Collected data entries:
..............................

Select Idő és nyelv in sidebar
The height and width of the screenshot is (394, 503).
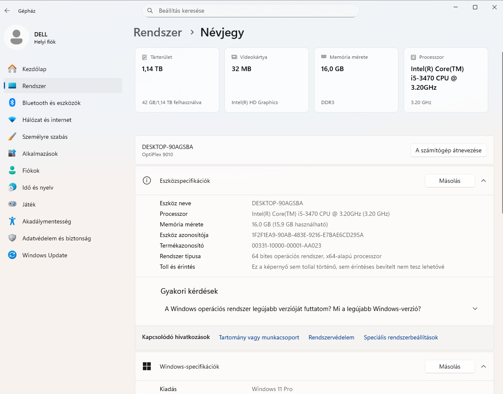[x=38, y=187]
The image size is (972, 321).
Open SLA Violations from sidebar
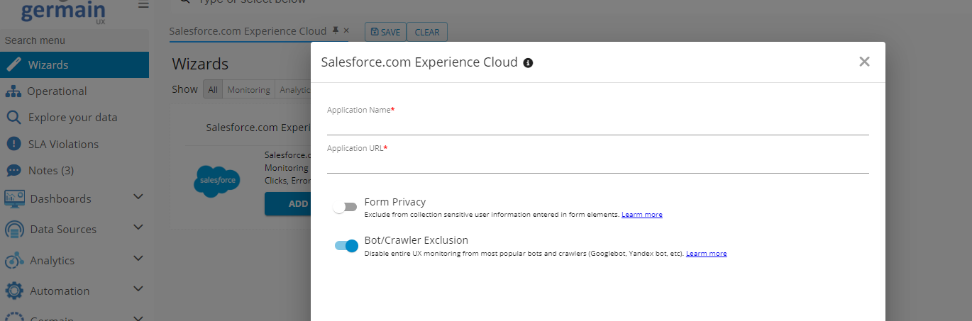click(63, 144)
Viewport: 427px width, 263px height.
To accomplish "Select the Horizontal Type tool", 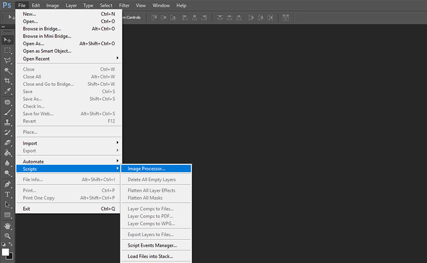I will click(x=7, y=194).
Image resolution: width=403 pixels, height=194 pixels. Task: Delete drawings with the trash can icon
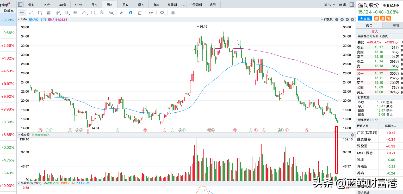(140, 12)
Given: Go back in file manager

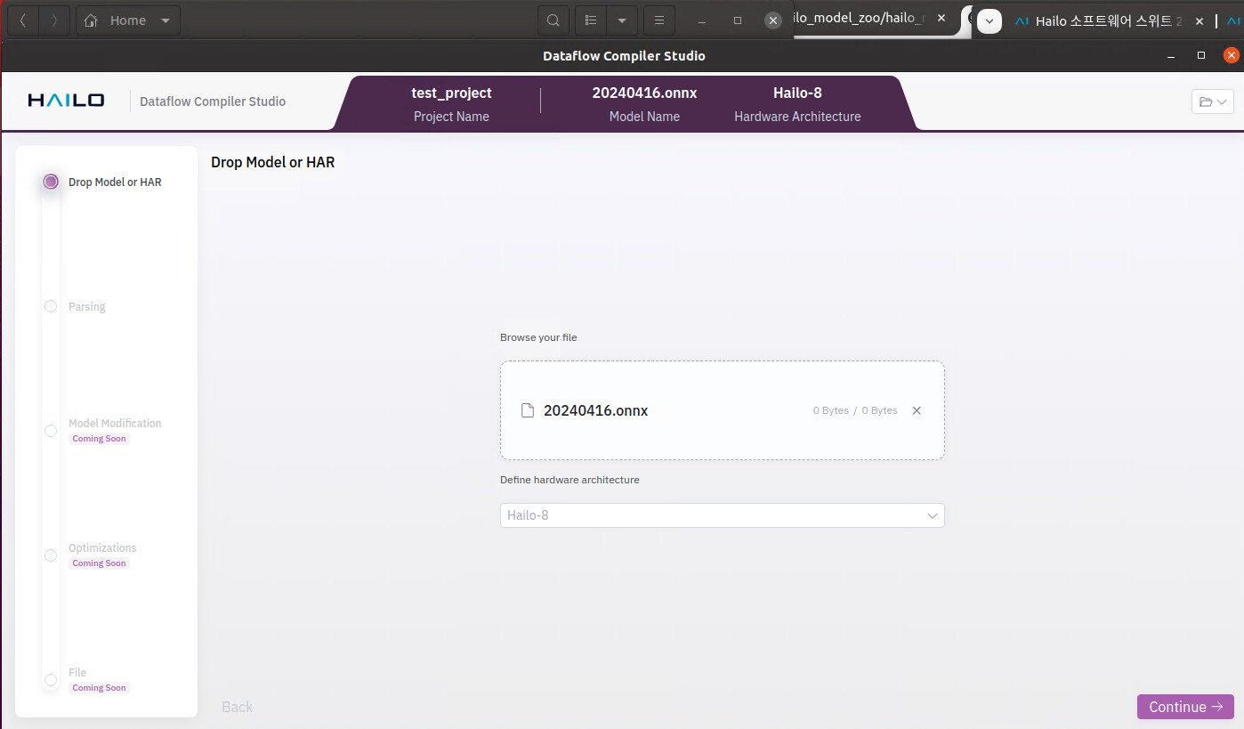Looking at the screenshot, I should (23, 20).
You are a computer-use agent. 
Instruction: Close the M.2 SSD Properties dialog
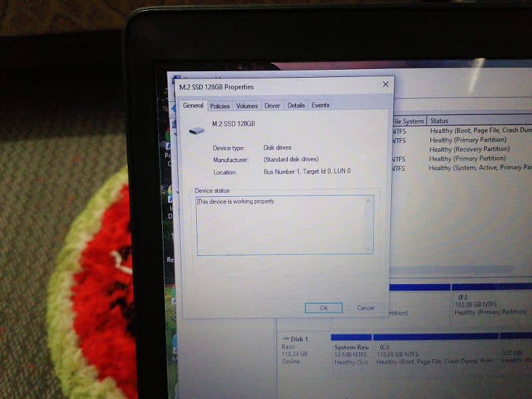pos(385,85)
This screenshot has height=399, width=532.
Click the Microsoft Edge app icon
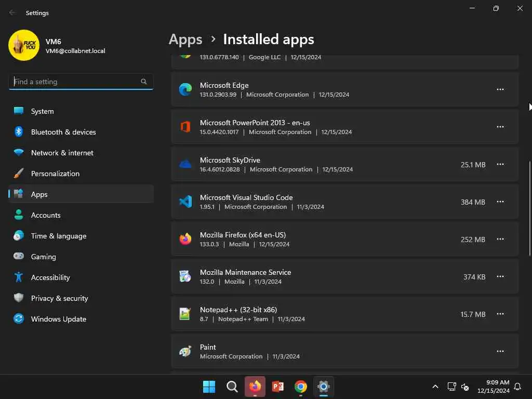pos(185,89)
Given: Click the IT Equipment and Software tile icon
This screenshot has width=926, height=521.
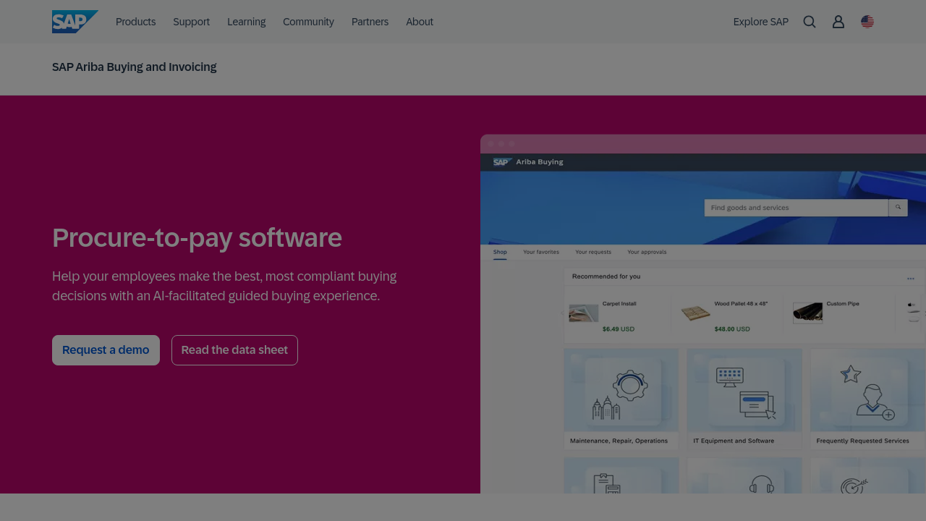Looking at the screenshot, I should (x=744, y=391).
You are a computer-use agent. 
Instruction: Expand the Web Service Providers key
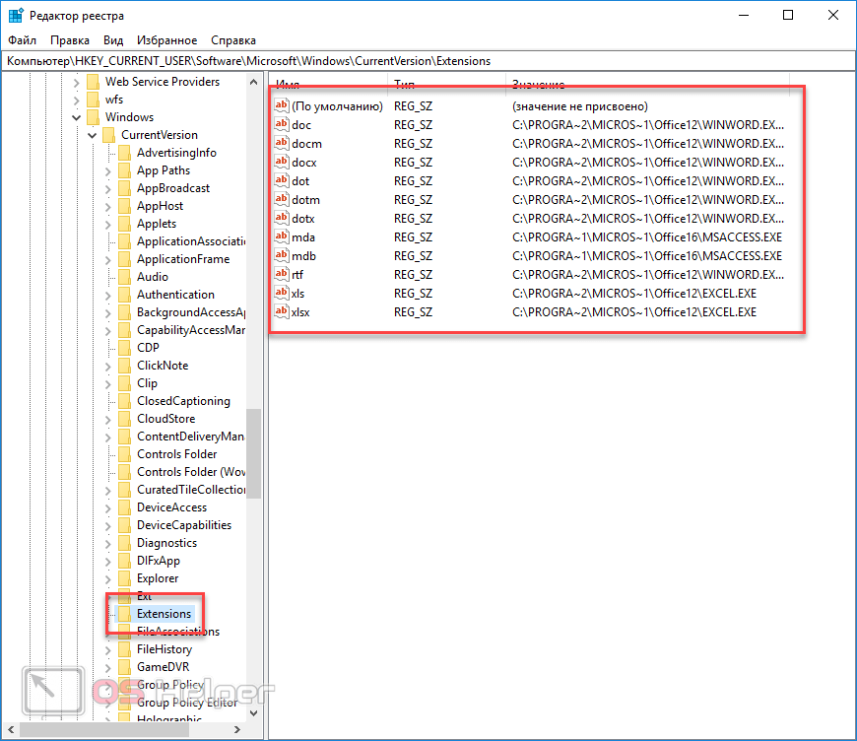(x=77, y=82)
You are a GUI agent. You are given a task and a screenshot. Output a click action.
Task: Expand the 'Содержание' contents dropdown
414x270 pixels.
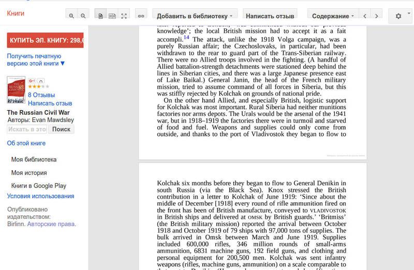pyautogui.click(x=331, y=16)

..............................

◆ **Task statement**
Up to and including the line with "Viewport: 427px width, 263px height.", repeat every line from the top of the entries exactly, but not the pictures.

◆ **Response for this exercise**
Select Idő és nyelv in sidebar
The height and width of the screenshot is (394, 503).
[x=38, y=187]
The image size is (972, 321).
Open SLA Violations from sidebar
click(63, 144)
Viewport: 427px width, 263px height.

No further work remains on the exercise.